I received a plaintive request from a gentleman named Bill Ade in early September. He is a Christian who grew up at a time when and in a place where people who were different than the almost homogeneous community were called by names and presumed to be "less-than." After briefly recounting the lessons of his lifetime about race, religion and ethnicity, he got to the point.
The point is the name of Washington's beloved professional football team. He thinks it should be changed.
(True fans, of course, call their team "beloved" no matter their current record, for example, "the beloved Chicago Cubs.")
The name is offensive. You might argue with me about whether the name offends you, but that's like someone who is not Jewish trying to persuade you that "jew you down" doesn't mean anything about you personally. The extremely uncomfortable question is this: is it offensive enough?
And what do I mean by that? In spite of the hype and the money and everything else, this controversy is about a game. Professional sports, especially football, baseball and hockey, remain the last places in our society in which certain forms of discrimination are hallowed. On the field and on the sidelines, it remains difficult to impossible for people of certain backgrounds to represent, never mind succeed. And it remains curious to me that after tens of thousands of men have qualified to play these sports, not a solitary woman has developed the physical prowess or management ability to participate. If that kind of overt discrimination is excused because it is "just a game," are we able to point at one team name or logo among others - Braves, Saints, Canucks, etc. - that resonate ethnically, religiously or otherwise and say that Washington's fans are the most egregious?
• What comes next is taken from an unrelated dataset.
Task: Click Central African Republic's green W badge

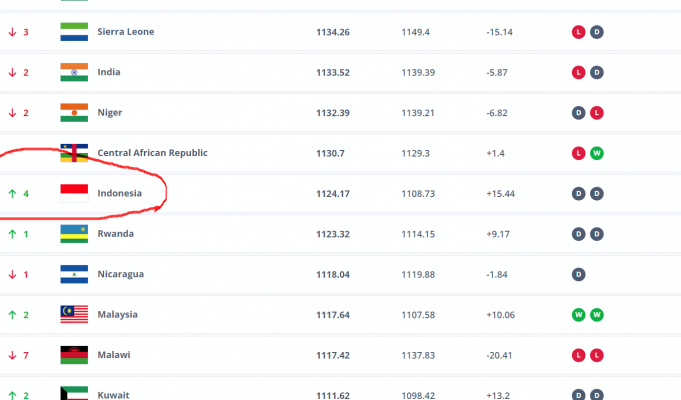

Obviously, I have pretty much ignored this question during the thirty years of my adult life that I have lived in the Metro area. But we live in a different world. As kids, we thought nothing of calling someone a homo or a retard or a dork (look it up). And while I am certain that in our Commonwealth there are still some folks who believe "nigra" is a step forward, an African American child has never known a United States with anything but an African American President, and that kind of normal demands a comparable standard of language.
The name has to go. Abe Pollin had less reason to give up "Bullets," and he was applauded for it. Let's just hope we get a better new name than the basketball team received.
I am willing to compromise if Tony Kornheiser's suggestion is acceptable. Years ago, he suggested changing the mascot to the Redskin Potato. Hail to the Tubers! Hail to the Spuds! Mash our opponents; turn them into duds!